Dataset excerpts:
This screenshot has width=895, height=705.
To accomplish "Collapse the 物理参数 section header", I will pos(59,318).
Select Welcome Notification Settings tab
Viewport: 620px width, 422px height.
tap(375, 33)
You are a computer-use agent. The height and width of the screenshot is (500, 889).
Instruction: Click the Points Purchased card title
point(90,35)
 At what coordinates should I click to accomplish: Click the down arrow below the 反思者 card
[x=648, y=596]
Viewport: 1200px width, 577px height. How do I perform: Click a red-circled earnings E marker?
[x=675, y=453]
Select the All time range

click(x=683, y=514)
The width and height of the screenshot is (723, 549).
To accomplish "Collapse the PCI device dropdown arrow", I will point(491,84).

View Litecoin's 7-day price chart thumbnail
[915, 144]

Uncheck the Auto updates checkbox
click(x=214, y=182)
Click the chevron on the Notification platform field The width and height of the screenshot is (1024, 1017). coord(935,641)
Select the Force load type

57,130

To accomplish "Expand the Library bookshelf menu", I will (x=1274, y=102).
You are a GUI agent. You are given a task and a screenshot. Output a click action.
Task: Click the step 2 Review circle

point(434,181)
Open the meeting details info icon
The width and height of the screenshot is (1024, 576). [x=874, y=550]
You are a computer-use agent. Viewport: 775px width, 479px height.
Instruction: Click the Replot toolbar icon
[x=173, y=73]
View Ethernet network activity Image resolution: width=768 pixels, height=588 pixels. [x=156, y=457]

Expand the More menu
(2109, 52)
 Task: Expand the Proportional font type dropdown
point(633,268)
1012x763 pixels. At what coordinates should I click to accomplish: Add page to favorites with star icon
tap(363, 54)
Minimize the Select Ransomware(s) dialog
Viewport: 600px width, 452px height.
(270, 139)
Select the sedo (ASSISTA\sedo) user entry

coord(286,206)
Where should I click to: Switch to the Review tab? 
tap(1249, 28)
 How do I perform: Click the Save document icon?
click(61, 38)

## Exercise goal
The answer should be exactly the lines from the one that contains "The width and height of the screenshot is (723, 549)." through the end of the entries, both ends included, and nothing besides.

## Solved exercise
The width and height of the screenshot is (723, 549).
To accomplish "Collapse the PCI device dropdown arrow", I will point(491,84).

View Litecoin's 7-day price chart thumbnail
[915, 144]

Uncheck the Auto updates checkbox
click(x=214, y=182)
Click the chevron on the Notification platform field The width and height of the screenshot is (1024, 1017). coord(935,641)
Select the Force load type

57,130

To accomplish "Expand the Library bookshelf menu", I will (x=1274, y=102).
You are a GUI agent. You are given a task and a screenshot. Output a click action.
Task: Click the step 2 Review circle

point(434,181)
Open the meeting details info icon
The width and height of the screenshot is (1024, 576). [x=874, y=550]
You are a computer-use agent. Viewport: 775px width, 479px height.
Instruction: Click the Replot toolbar icon
[x=173, y=73]
View Ethernet network activity Image resolution: width=768 pixels, height=588 pixels. [x=156, y=457]

Expand the More menu
(2109, 52)
 Task: Expand the Proportional font type dropdown
point(633,268)
1012x763 pixels. At what coordinates should I click to accomplish: Add page to favorites with star icon
tap(363, 54)
Minimize the Select Ransomware(s) dialog
Viewport: 600px width, 452px height.
(270, 139)
Select the sedo (ASSISTA\sedo) user entry

coord(286,206)
Where should I click to: Switch to the Review tab? 
tap(1249, 28)
 How do I perform: Click the Save document icon?
click(61, 38)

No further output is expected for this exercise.